Re: psycopg2 (async) socket timeout

From: Danny Milosavljevic <danny(dot)milo+ml(at)gmail(dot)com>
To: Jan Urbański <wulczer(at)wulczer(dot)org>
Cc: psycopg(at)postgresql(dot)org
Subject: Re: psycopg2 (async) socket timeout
Date: 2011-02-14 18:59:41
Message-ID: AANLkTi=J=c9ZD6L5LYEyif=DGtDq__Lw0g2n2+u3a9nn@mail.gmail.com
Views: Raw Message | Whole Thread | Download mbox | Resend email
Thread:
Lists: psycopg

Hi,

2011/2/9 Jan Urbański <wulczer(at)wulczer(dot)org>:
> ----- Original message -----
> I'll try to reproduce this problem, AIUI you should have the Deferred errback if the connection is lost, but perhaps it takes some time for Twisted to detect it (actually it takes time for the kernel to detect it). You might try playing with your TCP keepalive settings.

I'm trying.

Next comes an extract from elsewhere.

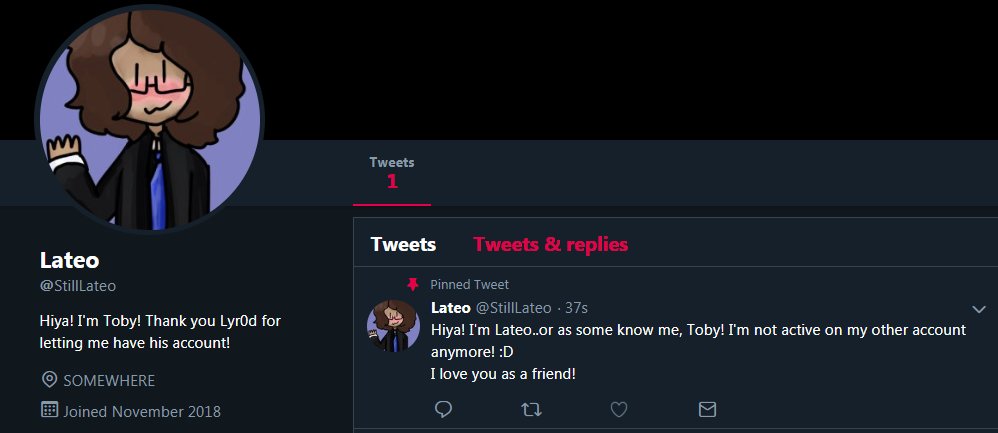Click the Lateo profile name heading
This screenshot has height=433, width=998.
69,260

No luck so far...

http://twistedmatrix.com/trac/wiki/FrequentlyAskedQuestions says "If
you rely on TCP timeouts, expect as much as two hours (the precise
amount is platform specific) to pass between when the disruption
occurs and when connectionLost is called". Oops.

Hmm, even when I connect, then just down the network interface and
only after that call runQuery, it is also never calling back anything
(well, I didn't wait more than half an hour per try so far).

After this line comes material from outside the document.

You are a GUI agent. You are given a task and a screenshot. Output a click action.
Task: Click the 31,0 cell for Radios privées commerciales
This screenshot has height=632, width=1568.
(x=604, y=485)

But good point, although does this even work for async sockets? -
where you are not reading actively, that is, nobody knows you want to
receive any data? If that worked, that would be the nicest fix. For
the not-so-nice fix, read on :-)

I've now started to do it the way Daniele and you suggested ("just
close it from the client"), so I modified the Connection to start a
timer which will fire if I don't defuse it early enough (and modified
ConnectionPool to check connections periodically and reconnect).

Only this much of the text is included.